I didn't find the pizza sauce recipe which was written on purple paper and while frequently storming into Granny's, which included sugar (so did our spaghetti... and the Hawaiian chicken was mostly candied chicken) or the Rice Krispies for Two which I wrote, after much painful math and my first pre-taught experience with the concept of mathematical proportion, when I decided to make just one for me and my brother each. That is the cookie recipe I made so much. I think the first one was from a yellow Nestle bag and involved peanut butter. This is definitely the one I memorized, though.

I'm not sure that there should be recipes for bread. Perhaps some kinds, but not the most basic... certainly not your every day bread. It all depends on the temperature and humidity which varies from place to place and season to season-- even time of day and location within your household. Bread is a thing you teach yourself, like empathy.

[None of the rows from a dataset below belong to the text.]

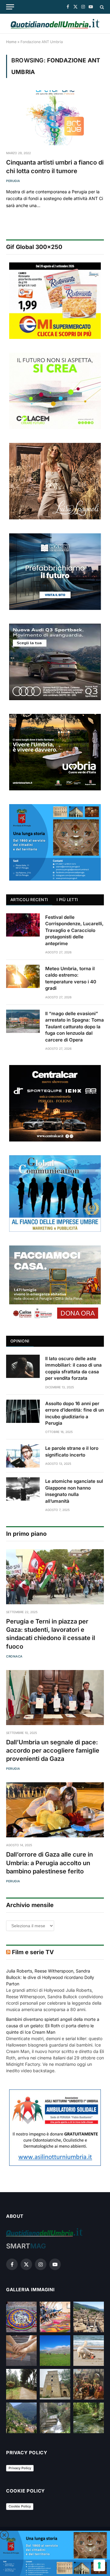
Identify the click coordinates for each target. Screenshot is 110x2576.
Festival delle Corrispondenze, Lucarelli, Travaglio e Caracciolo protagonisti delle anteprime (74, 930)
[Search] (101, 7)
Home (11, 41)
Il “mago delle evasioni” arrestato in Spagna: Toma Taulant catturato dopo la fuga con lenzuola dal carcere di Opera (74, 1027)
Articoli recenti (29, 899)
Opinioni (19, 1340)
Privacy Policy (20, 2468)
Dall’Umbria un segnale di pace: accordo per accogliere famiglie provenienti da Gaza (52, 1750)
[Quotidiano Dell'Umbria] (55, 24)
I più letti (67, 899)
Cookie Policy (20, 2506)
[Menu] (10, 7)
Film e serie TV (33, 1952)
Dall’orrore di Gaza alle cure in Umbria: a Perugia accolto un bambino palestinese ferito (49, 1863)
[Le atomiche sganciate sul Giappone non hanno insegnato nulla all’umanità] (23, 1489)
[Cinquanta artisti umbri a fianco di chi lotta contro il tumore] (55, 117)
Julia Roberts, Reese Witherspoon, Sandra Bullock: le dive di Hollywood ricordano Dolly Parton (50, 1977)
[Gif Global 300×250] (55, 300)
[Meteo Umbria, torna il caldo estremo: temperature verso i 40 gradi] (23, 976)
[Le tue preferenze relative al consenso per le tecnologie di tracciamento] (99, 2565)
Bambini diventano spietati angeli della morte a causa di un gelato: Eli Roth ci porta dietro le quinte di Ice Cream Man (52, 2026)
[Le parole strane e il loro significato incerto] (23, 1456)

 I propose the following posts:
  • Mashed Potatoes, The Bread of My People
  • Biscuits, The Bread of My People
  • Whole Wheat Loaf Bread, The Bread of Ignatiev South (by Alex)
  • Steel Cut Oats, The Bread of Ignatiev South (by Alex)
  • Cornbread and Mush, The Bread of Those Before Me
  • Rice, The Correct Way(s)
  • "Parkerhouse" Rolls
  • Tortillas
  • Pasta
  • Pizza (if only to guarantee Alex will use the Daiya shreds that I got with my birthday money two-three years ago)
  • Pie

So if you my reader, haven't learned as a child how to make the bread of your people/family, is there no hope? --since there is no recipe. Not at all. Sometimes you eat burned biscuits. Sometimes the dogs eat burned biscuits. Sometimes, involving baking powder, your digestive system gets a reboot.

All in the pursuit of tall fluffy biscuits! lol

You'll have a harder road than if you grew up baking bread, but it's worth it. Then, you can teach your children.

From a Woman Quite Enjoying This Whole Writing and Taking Pictures Thing,


1 comment:

  1. Alex and I disagree (both being English majors) about past/passed in the context above. I say I'm using it in a metaphor as a person physically moving beyond a goal. He cites Therefore, I use both.

    Besides, I think we all know passed will be replaced by past eventually anyway so I might as well give in.